## Seitenauszug
· · · ·

Prävention sexueller Gewalt bedingt auch Kenntnisse über Sexualität
Dass die Initiative ausgerechnet den Artikel 11 in der Bundesverfassung anpassen will – darin zeigt sich ihre grosse Widersprüchlichkeit. Der Artikel 11 BV in seiner aktuellen Form gibt Kindern und Jugendlichen den Anspruch auf besonderen Schutz ihrer Unversehrtheit. In der durch die Initiative vorgeschlagenen Revision würde der angepasste Artikel 11 aber verhindern, dass in der Prävention von sexuellem Missbrauch über Sexualität gesprochen wird, obwohl erwiesen ist, dass dies eine Voraussetzung für erfolgreiche Prävention ist.
Alle Kinder haben ein Recht auf Information über ihren Körper, über Sexualität und über den Schutz ihrer körperlichen Integrität
Die Hauptverantwortung für die Sexualerziehung liegt bei den Eltern. Kinder sind aber nicht einfach Besitztum ihrer Eltern, sondern sie sind Rechtssubjekte mit eigenständigen Rechten. Die vorgeschlagene Revision des Artikels 11 verletzt verschiedene von der Schweiz unterzeichnete internationale Konventionen - allen voran die UNO-Kinderrechtskonvention.

· · · ·

## Bereitgestellte Angaben
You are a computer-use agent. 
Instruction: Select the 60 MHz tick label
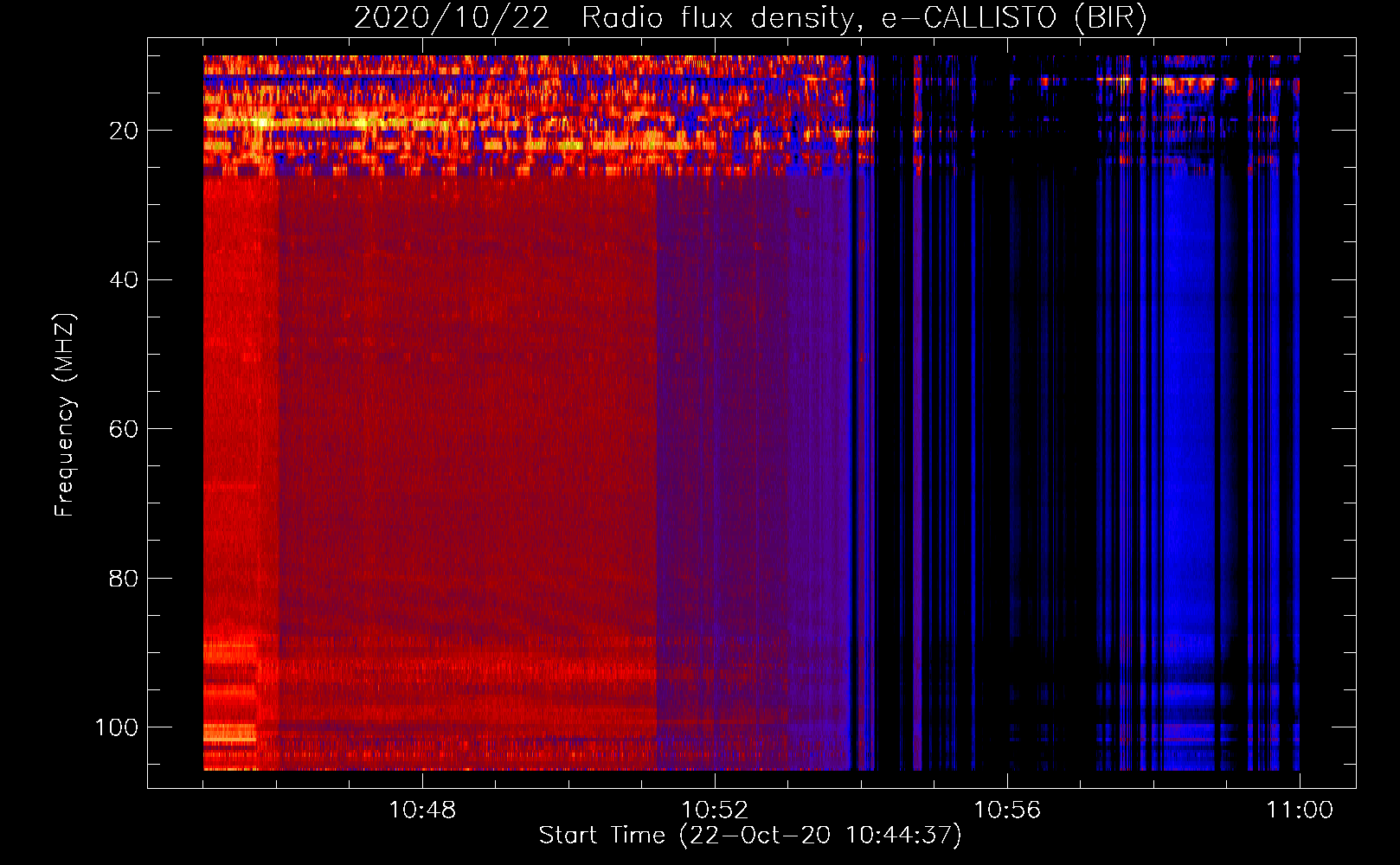(x=124, y=429)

· · · ·

## Aufgabe
Wie geht der Text über die Initiative zur Änderung von Artikel 11 der Bundesverfassung nach seinem letzten Satz weiter? Schreibe ihn von dort aus fort.

## Endgültige Antwort
Sexualerziehung in Zusammenarbeit zwischen Schule und Elternhaus
Durch den gesellschaftlichen Bildungs- und Erziehungsauftrag im Bereich der Sexualerziehung, den die Schule komplementär zu den Eltern, nicht selten aber auch kompensatorisch wahrzunehmen hat, ist heute gewährleistet, dass es nicht dem Zufall überlassen ist, ob ein Kind oder ein Jugendlicher fundierte Informationen über sexuelle Themen erhält oder nicht. Wie in Bezug auf alle anderen Themen, sei dies im naturwissenschaftlichen, technischen, historischen oder sozialen Bereich, sollen Schülerinnen und Schülern inhaltlich korrekte und wissenschaftlich aktuelle Informationen im Bereich von Körper, Sexualität, Beziehungen und Identität vermittelt werden. Jede Schülerin und jeder Schüler hat das Recht zu wissen, wie man sich vor sexuell übertragbaren Infektionen und ungewollter Schwangerschaft schützen kann. Und es ist die Pflicht von Eltern und Schule, alles zu unternehmen, damit jedes Kind und jeder Jugendliche bestmöglich vor sexueller Gewalt und Diskriminierung aufgrund des Geschlechts, der Geschlechtsidentität oder der sexuellen Orientierung geschützt ist. Eine rein informelle Sexualaufklärung ist in einer modernen Gesellschaft nicht adäquat. Dies hat auch der Bundesrat erkannt, der in seiner Botschaft vom 28. November die Initiative mit klaren Argumenten ablehnt.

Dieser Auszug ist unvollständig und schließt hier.